WORK INSTRUCTIONS:
Report every line of the rows below that contains the string "navigation", copying each such line in full. Case counts, so a line matches only if the letters agree in upper and lower case.

*****

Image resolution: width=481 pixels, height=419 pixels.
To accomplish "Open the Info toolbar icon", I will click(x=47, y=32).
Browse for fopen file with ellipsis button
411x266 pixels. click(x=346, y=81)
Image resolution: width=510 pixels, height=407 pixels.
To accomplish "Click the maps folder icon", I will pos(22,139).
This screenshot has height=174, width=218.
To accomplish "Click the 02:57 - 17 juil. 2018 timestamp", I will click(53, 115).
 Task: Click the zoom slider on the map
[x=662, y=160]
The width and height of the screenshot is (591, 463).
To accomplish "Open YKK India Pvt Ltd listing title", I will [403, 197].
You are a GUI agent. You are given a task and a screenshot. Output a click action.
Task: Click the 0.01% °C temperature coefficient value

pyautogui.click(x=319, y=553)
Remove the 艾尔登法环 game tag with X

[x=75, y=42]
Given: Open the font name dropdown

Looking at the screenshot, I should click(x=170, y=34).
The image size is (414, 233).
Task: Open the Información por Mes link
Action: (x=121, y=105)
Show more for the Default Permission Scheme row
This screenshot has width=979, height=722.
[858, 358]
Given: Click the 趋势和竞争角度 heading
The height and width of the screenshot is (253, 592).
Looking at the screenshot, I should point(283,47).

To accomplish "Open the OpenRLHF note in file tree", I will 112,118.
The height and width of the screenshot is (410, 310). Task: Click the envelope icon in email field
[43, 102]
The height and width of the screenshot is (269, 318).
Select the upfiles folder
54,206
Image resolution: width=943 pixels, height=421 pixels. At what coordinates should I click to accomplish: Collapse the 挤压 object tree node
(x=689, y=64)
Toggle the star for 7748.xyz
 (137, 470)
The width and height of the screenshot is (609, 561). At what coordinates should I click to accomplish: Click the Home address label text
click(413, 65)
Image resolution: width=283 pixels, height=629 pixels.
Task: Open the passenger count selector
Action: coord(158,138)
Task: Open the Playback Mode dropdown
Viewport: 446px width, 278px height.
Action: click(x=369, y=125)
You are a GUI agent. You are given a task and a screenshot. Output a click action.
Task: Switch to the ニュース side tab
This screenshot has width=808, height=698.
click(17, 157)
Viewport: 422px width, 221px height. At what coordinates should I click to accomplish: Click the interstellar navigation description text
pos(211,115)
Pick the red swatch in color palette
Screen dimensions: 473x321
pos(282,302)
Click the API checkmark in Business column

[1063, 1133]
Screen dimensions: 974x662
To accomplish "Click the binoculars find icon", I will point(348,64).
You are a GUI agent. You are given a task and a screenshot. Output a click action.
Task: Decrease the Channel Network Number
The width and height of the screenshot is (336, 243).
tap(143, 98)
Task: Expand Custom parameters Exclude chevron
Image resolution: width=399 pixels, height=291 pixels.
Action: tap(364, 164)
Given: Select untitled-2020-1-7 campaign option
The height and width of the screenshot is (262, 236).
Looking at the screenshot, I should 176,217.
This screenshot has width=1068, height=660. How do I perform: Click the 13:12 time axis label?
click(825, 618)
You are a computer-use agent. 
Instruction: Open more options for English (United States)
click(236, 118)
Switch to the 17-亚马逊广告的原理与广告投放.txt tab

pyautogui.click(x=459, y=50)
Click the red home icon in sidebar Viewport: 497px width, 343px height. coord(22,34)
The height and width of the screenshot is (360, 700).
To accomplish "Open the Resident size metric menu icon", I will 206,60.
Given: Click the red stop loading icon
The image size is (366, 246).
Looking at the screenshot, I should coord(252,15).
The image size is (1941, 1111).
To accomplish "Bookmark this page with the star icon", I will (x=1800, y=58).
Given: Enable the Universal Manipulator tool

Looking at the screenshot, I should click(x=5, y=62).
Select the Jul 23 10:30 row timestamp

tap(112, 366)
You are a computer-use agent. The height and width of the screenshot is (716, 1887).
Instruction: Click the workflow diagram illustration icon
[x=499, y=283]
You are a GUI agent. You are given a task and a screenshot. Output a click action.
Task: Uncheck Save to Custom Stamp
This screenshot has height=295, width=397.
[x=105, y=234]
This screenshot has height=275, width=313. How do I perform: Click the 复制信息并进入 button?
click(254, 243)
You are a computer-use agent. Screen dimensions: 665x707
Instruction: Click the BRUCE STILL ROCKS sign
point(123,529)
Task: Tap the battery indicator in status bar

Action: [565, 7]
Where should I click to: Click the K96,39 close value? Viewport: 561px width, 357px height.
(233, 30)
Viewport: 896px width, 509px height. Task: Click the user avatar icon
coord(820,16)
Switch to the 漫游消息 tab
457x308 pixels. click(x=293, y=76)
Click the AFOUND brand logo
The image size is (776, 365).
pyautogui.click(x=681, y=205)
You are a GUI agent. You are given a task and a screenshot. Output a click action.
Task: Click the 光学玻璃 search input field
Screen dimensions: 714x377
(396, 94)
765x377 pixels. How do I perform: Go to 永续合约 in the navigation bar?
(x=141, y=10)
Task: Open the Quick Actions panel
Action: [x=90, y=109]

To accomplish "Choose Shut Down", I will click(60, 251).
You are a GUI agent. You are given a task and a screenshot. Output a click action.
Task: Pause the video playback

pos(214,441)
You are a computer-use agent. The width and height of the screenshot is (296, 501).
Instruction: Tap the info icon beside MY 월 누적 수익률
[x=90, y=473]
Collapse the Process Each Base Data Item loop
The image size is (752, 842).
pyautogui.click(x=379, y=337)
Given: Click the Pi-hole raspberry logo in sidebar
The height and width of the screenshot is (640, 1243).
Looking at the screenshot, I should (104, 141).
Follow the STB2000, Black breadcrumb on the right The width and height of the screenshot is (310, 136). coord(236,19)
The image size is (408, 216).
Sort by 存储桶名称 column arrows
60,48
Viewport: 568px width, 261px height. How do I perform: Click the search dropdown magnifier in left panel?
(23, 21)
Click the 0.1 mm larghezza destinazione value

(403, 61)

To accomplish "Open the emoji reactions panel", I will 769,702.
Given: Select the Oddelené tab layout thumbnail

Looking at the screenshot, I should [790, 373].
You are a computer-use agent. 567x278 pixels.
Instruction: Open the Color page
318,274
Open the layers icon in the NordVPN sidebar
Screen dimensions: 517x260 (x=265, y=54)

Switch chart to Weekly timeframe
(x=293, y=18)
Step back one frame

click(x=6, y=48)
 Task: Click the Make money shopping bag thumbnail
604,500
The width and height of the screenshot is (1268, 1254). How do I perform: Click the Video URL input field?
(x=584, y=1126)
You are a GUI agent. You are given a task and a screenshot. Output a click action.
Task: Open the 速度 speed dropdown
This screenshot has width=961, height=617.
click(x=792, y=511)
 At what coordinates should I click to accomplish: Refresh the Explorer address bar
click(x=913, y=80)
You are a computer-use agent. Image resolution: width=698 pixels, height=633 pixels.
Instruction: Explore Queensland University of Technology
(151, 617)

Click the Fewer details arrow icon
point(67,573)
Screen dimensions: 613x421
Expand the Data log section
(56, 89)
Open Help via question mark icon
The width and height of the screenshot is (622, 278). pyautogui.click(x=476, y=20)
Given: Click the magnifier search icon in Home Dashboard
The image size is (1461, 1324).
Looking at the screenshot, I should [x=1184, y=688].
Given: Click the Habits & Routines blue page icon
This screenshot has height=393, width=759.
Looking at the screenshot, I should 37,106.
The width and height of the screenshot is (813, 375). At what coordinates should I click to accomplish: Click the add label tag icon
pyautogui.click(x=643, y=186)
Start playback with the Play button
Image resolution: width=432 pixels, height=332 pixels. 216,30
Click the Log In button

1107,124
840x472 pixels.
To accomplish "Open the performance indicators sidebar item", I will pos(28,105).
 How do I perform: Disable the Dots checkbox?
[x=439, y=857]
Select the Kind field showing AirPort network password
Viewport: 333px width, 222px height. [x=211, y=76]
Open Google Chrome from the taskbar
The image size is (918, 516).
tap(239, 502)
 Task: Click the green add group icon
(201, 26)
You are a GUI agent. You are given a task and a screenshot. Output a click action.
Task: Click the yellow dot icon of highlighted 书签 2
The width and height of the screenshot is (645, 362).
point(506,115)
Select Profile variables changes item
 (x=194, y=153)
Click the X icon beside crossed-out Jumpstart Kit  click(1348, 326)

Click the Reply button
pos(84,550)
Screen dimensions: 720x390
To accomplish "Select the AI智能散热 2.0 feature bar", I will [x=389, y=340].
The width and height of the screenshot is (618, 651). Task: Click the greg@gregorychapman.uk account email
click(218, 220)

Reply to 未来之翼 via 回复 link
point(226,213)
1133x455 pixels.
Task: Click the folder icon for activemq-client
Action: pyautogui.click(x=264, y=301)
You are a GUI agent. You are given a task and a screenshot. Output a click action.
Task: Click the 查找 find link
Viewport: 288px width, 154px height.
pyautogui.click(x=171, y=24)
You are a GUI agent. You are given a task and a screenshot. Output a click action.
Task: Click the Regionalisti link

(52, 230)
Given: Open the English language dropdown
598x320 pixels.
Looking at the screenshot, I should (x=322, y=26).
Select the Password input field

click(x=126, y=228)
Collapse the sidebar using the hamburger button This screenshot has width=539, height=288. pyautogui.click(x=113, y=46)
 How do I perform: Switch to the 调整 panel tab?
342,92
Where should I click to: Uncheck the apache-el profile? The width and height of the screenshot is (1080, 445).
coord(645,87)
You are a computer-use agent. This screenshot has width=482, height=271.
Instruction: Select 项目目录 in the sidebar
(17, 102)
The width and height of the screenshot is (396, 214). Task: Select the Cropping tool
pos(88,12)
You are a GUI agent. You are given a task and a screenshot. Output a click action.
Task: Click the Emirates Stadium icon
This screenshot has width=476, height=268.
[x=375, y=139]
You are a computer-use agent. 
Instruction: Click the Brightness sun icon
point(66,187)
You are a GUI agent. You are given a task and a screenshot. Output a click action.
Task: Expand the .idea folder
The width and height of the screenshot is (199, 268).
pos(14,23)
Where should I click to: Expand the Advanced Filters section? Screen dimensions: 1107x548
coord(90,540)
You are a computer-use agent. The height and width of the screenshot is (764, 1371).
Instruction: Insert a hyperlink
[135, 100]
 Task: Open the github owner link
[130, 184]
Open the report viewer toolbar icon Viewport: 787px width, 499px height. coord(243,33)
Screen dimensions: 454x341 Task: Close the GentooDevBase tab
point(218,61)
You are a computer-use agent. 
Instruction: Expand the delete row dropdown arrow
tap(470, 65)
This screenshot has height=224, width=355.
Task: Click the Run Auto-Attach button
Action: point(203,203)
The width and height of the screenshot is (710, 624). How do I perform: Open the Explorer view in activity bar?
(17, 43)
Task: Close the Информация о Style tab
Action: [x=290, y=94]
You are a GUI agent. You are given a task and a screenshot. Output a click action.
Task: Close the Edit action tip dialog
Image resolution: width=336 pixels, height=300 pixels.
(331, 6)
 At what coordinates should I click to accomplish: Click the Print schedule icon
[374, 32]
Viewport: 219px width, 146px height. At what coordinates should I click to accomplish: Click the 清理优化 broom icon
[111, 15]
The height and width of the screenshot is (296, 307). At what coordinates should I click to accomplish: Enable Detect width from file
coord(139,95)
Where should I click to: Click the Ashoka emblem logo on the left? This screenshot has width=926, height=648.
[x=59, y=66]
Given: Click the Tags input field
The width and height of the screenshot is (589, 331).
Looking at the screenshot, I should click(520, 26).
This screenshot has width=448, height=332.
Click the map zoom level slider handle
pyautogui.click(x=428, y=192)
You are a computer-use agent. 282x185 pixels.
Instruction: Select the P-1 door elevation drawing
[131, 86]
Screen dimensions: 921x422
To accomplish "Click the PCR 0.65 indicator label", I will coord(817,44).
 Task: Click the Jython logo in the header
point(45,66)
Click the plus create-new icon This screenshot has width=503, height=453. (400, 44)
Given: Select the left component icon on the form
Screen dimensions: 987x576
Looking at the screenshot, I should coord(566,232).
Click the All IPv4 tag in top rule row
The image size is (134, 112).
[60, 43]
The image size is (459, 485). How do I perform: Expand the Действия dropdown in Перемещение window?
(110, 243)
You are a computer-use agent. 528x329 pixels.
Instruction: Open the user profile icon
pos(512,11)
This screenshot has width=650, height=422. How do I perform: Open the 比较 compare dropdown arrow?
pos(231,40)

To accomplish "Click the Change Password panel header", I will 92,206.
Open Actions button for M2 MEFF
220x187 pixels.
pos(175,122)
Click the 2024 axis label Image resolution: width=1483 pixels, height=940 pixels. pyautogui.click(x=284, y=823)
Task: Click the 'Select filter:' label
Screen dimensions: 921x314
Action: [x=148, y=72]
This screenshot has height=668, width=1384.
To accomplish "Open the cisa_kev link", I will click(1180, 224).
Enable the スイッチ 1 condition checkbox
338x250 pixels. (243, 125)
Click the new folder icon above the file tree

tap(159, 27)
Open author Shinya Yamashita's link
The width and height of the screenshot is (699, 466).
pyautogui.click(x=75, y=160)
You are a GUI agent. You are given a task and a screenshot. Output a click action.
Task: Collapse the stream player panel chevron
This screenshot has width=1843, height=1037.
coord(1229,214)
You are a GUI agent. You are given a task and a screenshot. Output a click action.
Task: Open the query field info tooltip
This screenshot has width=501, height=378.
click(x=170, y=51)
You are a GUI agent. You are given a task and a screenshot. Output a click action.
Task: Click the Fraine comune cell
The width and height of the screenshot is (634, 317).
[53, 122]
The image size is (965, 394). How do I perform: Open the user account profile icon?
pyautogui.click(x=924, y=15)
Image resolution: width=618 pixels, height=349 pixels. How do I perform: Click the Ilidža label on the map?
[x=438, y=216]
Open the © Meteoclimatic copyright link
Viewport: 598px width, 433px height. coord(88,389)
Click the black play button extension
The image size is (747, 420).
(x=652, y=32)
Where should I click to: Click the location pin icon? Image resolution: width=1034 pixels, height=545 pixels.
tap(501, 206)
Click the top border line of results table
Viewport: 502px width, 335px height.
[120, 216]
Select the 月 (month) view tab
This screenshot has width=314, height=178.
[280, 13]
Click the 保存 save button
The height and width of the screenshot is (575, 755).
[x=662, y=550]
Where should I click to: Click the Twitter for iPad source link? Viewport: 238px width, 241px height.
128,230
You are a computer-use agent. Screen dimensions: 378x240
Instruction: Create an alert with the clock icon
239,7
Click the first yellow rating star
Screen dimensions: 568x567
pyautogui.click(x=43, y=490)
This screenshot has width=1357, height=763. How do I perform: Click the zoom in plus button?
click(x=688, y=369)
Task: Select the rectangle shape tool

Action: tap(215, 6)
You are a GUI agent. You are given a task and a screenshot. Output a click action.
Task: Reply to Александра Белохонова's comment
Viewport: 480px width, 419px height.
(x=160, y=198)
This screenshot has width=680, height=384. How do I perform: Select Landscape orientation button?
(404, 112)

*****

WRITTEN SOLUTION:
Viewport: 422px width, 221px height. At what coordinates should I click to accomplish: Click the interstellar navigation description text
765x377 pixels. How do I perform: Go to 永续合约 in the navigation bar?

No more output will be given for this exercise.